No pictures, please. Copy exactly the lines from the one with "This screenshot has width=768, height=512." through the final line below.

[[ INFORMATION, beginning ]]

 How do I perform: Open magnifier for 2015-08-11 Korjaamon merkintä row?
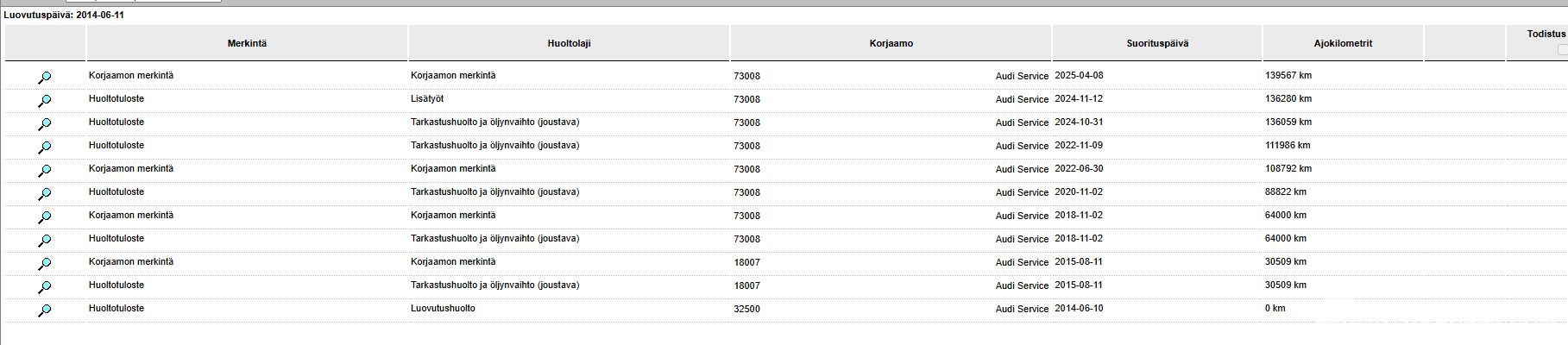pyautogui.click(x=45, y=264)
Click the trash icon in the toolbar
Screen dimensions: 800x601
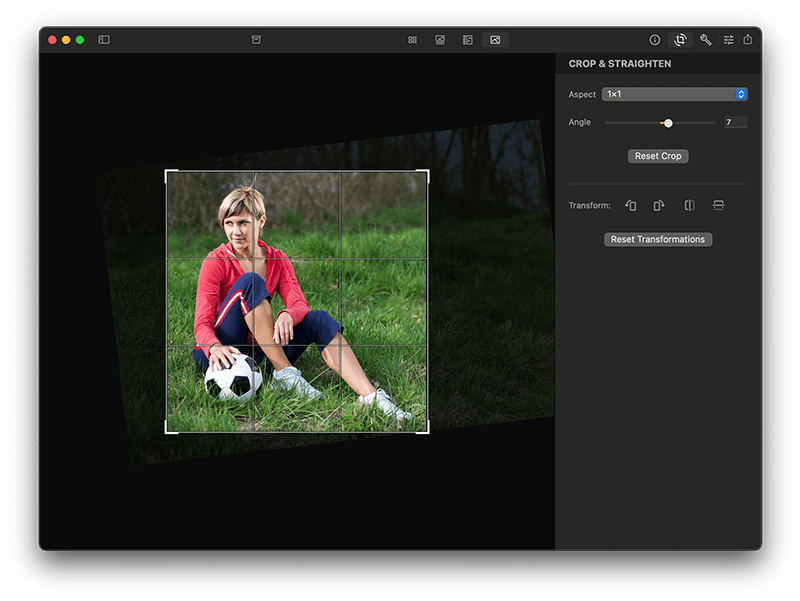(255, 40)
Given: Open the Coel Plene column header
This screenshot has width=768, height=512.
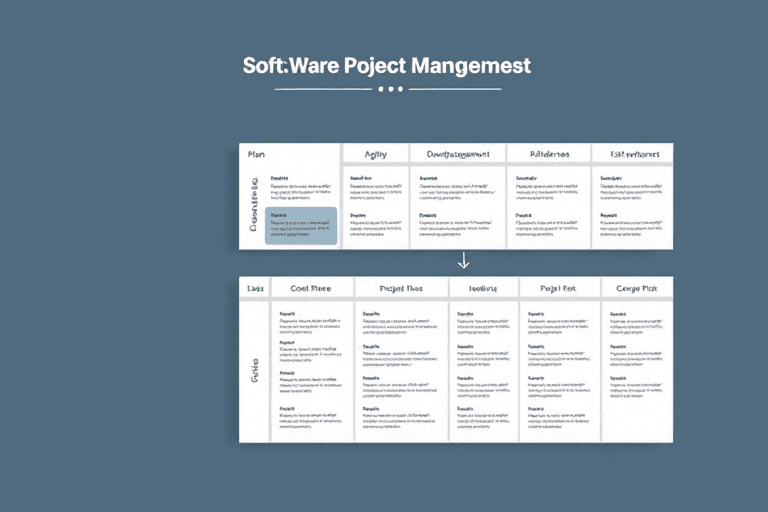Looking at the screenshot, I should [310, 288].
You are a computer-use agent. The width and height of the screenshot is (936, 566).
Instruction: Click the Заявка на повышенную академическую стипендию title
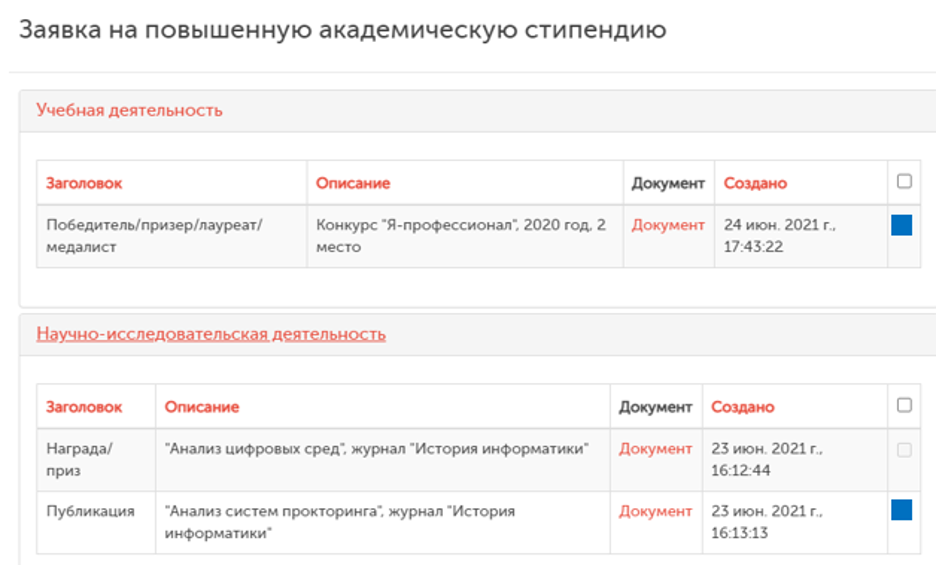pyautogui.click(x=343, y=30)
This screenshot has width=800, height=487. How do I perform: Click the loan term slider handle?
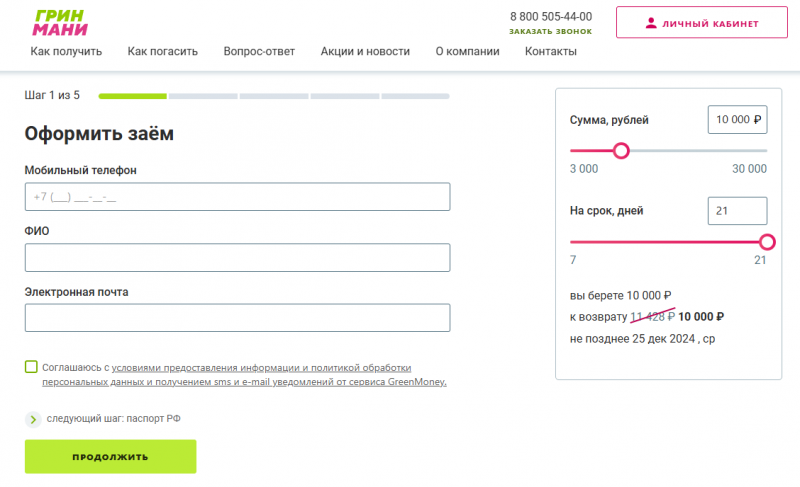767,241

[[ INFORMATION, end ]]

_RESULT OF THE EXERCISE_.
This screenshot has width=768, height=512.
Looking at the screenshot, I should [310, 288].
You are a computer-use agent. The width and height of the screenshot is (936, 566).
Instruction: Click the Заявка на повышенную академическую стипендию title
pyautogui.click(x=343, y=30)
This screenshot has width=800, height=487. How do I perform: Click the loan term slider handle?
767,241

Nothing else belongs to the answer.